Recently, Republican Congressman Bob Turner upset his Democratic opponent David Weprin for Anthony Weiner's 9th congressional district seat. Former Mayor Ed Koch helped make that a referendum on a perception of Obama's lack of support for Israel.
"I think Obama's getting a bad rap," said Fordham University Professor John Entelis.
Entelis said the president is in a no-win situation.
In the United States, Israel's most ardent defenders said Obama is too tough on Israel, whereas others said he is not tough enough.
Internationally, the situation is even more complex. In March, Vice President Joe Biden arrived in Israel to call for the country to stop building settlements in controversial areas to kick-start the peace process, when Prime Minister Benjamin Netanyahu's administration announced more construction.
Then in May, Netanyahu lectured the president in the White House about Obama's call to return to the 1967 borders with land swaps, a policy experts said was not different from previous administrations.

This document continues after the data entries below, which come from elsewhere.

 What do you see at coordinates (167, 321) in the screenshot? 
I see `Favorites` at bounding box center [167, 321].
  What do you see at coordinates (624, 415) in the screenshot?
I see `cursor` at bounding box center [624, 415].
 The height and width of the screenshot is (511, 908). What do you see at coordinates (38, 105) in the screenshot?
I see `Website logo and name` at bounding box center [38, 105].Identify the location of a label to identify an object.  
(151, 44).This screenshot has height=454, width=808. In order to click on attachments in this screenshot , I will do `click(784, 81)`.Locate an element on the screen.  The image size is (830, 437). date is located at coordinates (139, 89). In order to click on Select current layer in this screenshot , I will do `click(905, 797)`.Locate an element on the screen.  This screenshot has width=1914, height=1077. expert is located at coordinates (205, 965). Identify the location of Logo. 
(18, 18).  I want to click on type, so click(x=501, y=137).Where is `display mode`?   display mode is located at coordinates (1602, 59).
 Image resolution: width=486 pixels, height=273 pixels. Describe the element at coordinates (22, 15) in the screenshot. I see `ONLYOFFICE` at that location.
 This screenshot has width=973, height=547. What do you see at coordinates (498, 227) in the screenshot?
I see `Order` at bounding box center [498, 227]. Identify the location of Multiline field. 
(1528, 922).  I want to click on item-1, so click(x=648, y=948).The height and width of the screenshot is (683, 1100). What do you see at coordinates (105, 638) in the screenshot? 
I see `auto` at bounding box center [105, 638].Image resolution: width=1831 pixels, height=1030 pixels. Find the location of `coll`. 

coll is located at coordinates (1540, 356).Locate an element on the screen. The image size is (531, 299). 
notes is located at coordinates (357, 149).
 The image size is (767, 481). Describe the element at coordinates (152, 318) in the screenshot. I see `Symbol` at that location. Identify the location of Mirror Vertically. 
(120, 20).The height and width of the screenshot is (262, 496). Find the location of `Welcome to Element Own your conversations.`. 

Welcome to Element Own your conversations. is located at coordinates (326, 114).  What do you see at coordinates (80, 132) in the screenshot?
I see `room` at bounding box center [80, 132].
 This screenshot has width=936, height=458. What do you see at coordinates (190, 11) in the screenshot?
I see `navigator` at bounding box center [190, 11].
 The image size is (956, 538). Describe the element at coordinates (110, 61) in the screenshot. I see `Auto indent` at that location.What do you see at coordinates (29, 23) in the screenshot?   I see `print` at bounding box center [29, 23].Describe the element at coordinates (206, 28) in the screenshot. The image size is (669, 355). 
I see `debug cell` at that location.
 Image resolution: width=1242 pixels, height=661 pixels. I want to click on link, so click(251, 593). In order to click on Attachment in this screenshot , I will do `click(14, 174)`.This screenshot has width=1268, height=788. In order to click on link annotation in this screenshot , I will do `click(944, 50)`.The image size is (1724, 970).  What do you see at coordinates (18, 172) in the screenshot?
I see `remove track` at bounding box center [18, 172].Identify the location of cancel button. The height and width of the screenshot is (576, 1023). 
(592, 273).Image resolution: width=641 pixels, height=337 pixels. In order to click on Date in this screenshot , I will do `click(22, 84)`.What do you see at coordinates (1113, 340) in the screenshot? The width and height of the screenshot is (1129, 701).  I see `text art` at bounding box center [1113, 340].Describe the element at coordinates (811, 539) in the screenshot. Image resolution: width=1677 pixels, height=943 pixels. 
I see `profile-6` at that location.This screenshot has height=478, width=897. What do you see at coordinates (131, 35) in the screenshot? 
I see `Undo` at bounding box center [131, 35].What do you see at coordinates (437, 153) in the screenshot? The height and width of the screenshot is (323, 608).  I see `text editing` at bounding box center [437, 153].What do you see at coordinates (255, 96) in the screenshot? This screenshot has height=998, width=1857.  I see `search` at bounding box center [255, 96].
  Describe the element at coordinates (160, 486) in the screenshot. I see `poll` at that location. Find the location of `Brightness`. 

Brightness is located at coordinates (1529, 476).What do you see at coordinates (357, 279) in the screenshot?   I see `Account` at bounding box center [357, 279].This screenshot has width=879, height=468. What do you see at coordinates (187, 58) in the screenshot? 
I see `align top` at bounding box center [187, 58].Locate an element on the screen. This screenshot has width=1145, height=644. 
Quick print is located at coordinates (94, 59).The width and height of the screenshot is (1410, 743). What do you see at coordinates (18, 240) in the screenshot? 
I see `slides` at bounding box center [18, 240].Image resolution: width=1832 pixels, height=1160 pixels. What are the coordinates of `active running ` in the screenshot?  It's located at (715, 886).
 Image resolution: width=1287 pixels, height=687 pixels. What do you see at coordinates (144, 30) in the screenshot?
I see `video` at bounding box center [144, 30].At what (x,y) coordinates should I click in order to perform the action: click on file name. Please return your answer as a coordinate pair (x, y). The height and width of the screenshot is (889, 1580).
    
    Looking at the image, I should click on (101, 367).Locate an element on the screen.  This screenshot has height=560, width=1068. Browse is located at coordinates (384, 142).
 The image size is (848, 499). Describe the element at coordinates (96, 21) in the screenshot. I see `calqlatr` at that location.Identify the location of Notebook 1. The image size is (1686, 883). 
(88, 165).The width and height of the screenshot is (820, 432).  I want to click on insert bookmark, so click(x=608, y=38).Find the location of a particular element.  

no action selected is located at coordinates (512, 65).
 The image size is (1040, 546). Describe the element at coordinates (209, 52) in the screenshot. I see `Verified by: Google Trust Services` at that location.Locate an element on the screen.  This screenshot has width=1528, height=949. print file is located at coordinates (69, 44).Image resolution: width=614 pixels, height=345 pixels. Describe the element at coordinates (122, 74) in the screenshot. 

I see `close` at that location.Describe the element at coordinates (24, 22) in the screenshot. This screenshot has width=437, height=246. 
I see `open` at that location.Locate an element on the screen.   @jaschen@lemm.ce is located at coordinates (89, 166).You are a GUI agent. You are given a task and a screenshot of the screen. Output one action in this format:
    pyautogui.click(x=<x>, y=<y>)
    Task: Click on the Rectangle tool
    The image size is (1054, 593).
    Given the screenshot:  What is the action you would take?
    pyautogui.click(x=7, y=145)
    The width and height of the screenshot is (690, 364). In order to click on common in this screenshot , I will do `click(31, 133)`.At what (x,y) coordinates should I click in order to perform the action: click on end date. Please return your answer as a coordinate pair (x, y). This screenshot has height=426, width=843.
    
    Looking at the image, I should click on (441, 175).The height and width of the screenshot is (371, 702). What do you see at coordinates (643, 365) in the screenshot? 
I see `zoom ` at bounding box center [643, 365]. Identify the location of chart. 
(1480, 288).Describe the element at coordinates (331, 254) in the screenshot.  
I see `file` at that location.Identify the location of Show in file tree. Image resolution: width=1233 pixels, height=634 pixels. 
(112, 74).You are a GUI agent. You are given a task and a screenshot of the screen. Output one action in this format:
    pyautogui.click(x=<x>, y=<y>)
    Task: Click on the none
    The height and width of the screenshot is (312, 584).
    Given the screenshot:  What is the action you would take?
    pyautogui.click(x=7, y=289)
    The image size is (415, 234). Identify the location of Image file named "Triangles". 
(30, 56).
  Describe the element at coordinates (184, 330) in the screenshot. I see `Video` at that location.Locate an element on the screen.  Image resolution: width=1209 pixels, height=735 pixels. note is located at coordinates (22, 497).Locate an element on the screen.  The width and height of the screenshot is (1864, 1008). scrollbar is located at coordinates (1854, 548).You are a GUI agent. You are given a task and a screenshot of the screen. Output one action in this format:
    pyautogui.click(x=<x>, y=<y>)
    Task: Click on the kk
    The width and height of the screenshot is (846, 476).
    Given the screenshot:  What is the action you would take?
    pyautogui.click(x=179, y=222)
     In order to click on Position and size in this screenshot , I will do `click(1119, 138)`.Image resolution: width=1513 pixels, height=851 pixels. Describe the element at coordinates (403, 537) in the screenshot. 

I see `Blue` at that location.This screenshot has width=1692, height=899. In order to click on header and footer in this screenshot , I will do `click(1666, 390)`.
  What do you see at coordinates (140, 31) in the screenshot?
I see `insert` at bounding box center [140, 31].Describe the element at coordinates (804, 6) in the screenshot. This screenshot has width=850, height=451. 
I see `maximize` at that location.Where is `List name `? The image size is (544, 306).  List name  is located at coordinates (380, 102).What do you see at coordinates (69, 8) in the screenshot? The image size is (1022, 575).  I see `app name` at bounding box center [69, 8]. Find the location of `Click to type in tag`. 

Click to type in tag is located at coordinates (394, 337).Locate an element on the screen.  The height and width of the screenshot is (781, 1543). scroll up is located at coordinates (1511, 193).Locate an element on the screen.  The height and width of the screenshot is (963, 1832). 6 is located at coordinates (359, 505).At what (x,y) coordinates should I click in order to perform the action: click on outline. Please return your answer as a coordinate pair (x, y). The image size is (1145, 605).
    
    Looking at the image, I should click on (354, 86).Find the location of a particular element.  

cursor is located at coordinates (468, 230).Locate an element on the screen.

“It cannot go back to the 1967 lines, because these lines are indefensible," said Netanyahu. "Because they don’t take into account certain changes that have taken place on the ground.”
Changes really blew up around that time, with the so-called "Arab Spring" revolts.
"In Egypt, in Tunisia, in Libya, in Turkey, in Syria, in Yemen, the world has changed around Israel and has required a totally new way of looking at the situation," said Entelis. "You'd never know it based on Benjamin Netanyahu's position"
The professor also called Israel the most isolated nation in the world.
In the end, the United States is expected to veto any recognition of a Palestinian state.